Dad used to dry out the variety that fruited best, flicking the seeds with his nicotine fingers  into a brown paper bag for the next year. Some made it, some got lost on the concrete.
The soil: As the soil warms up, dig in lots of rotted manure, river sand, charcoal, fish emulsion and seaweed emulsion. In this, it is Peter Cundall’s advice from TV I have taken.  Like a friend,
the soil is a patient and dependable force.
The water: In Hobart we are fortunate to have such pure, clear and life-full water, straight from the wilderness and virtually free. It is a gift to be able to use it.

The stake: Don’t skimp on a good stake.  A tomato plant can get too tall and flimsy to hold the weight of its bounty.  By the time it’s fully grown it’s not possible to know which is more important – the plant in all its achievement, or  the stake it relied upon.  When the time comes to take out the stake, the plant collapses instantly.

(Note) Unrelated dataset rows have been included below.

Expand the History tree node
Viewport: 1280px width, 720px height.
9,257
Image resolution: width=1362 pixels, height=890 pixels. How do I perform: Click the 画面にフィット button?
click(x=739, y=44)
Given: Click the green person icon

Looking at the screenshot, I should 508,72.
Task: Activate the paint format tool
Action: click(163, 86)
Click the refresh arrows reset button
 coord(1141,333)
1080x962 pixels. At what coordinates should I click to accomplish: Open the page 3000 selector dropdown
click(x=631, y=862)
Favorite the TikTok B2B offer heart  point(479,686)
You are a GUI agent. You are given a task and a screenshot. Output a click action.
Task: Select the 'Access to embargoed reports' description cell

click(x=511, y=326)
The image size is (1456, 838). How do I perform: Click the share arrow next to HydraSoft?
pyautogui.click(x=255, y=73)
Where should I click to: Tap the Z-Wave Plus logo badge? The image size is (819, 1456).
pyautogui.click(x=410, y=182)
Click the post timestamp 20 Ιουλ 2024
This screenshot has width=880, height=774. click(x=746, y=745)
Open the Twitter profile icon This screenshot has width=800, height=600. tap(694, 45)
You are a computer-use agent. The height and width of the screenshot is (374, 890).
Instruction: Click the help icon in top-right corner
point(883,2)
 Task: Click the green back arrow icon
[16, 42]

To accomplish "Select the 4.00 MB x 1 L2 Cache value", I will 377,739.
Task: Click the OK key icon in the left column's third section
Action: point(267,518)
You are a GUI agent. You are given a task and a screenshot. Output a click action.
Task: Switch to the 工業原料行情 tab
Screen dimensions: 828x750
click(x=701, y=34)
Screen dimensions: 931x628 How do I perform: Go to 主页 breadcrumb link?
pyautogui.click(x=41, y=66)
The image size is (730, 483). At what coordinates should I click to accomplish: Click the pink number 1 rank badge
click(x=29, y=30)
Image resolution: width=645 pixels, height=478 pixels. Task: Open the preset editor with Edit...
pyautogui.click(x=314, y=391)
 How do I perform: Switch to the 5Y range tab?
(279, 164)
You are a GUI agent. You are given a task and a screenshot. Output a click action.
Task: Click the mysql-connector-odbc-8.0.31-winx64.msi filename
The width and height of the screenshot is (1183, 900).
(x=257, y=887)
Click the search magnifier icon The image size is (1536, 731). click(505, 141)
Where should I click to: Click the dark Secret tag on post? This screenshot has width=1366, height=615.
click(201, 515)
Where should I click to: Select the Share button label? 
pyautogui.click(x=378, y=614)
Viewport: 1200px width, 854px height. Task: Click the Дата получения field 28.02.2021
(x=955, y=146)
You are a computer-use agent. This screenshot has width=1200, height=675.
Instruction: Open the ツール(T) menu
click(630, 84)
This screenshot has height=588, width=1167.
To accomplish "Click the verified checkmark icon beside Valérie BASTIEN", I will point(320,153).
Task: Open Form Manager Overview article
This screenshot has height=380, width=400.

Tending: Make sure you feed the tomato every two weeks – but not too much or you’ll promote leaf growth but not fruit growth. Water every couple of days but not too much, or they’ll get blossom end rot. Keep them hungry for experience and thirsty for life. They say pinch out the lateral branches between the main branch and the stem, but I don’t really know why you do this, it seems a waste to me.
The harvest: If you’re lucky by Christmas you may have an early tomato. By end of January you’ll be harvesting bucket-loads. Pick them green and ripen them The plants are living larders, trusses of deep vermillion fruit, sun warmed and full of juice and pulp and seed.  The plants give back to you.

One last thing: remember who you planted the seeds with and don’t eat the fruit alone. If that’s not possible, give away some of what you grow with pleasure and good grace and best wishes.

Tomatoes are simple and their lessons are simple too.